High School Writing Prompts

Sophisticated prompts for high school writers in grades 9–12. 160+ prompts, free to use.

Today's Prompt
A teacher assigns students to write their own college recommendation letter, and one student can't think of a single good thing to say.
#01

Write about a senior who receives a college acceptance letter — and realizes they no longer want what they applied for.

#02

Two lab partners discover their experiment has results that should be impossible.

#03

Write a story about a school election that becomes about something much bigger.

#04

A student journalist uncovers a story the administration wants buried.

#05

Write about someone who has kept a secret all through high school — and decides to tell it on the last day.

#06

Describe a moment in the hallway between classes that changes how you see someone.

#07

Write about a teacher who says one sentence that stays with you for years.

#08

A group of friends make a time capsule. Write the letter they include — and what happens when it is opened.

#09

Write about choosing between loyalty to a friend and doing what you believe is right.

#10

The graduation speech was supposed to be safe and generic. Write the one that was not.

#11

Write about the valedictorian who isn't sure they deserve the title, and what they almost say instead of their speech.

#12

A debate team captain has to argue a position at Nationals that contradicts something they actually believe.

#13

Write about the last week of a long-distance friendship before one person moves overseas for college.

#14

Two students running against each other for student body president used to be best friends. Write the debate.

#15

Write about a senior who finally quits the sport they've played since childhood, and the conversation with their coach.

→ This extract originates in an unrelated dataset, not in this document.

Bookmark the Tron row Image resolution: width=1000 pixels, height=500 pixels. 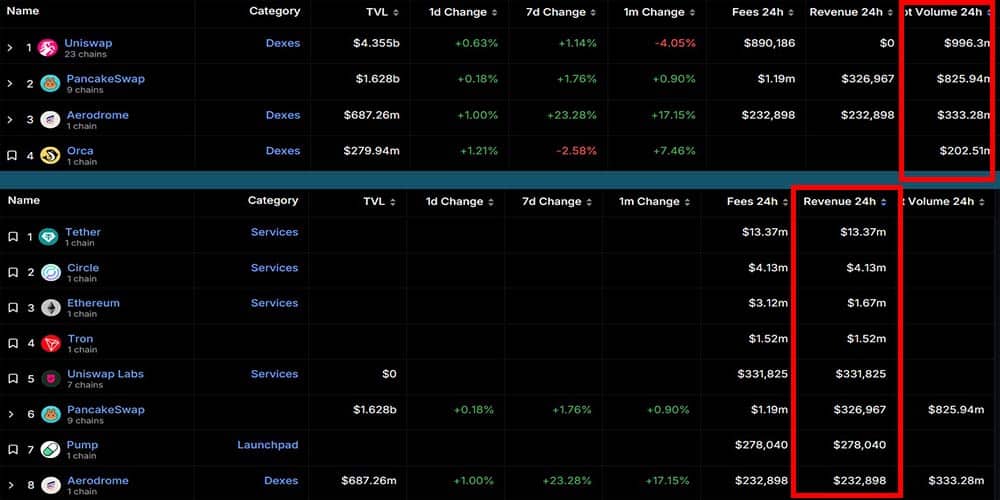[12, 344]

How to use these high school prompts

Writing prompts work best as launchpads, not scripts. Pick a prompt, set a timer for fifteen minutes, and write without stopping — no editing, no second-guessing. The goal is to get words on the page. The high school prompts here are designed to spark genuine curiosity: they leave enough open for your imagination to run but give you enough structure to start. Use them in the morning before your day begins, or last thing at night when the day's noise has settled. Either works. What matters is that you write.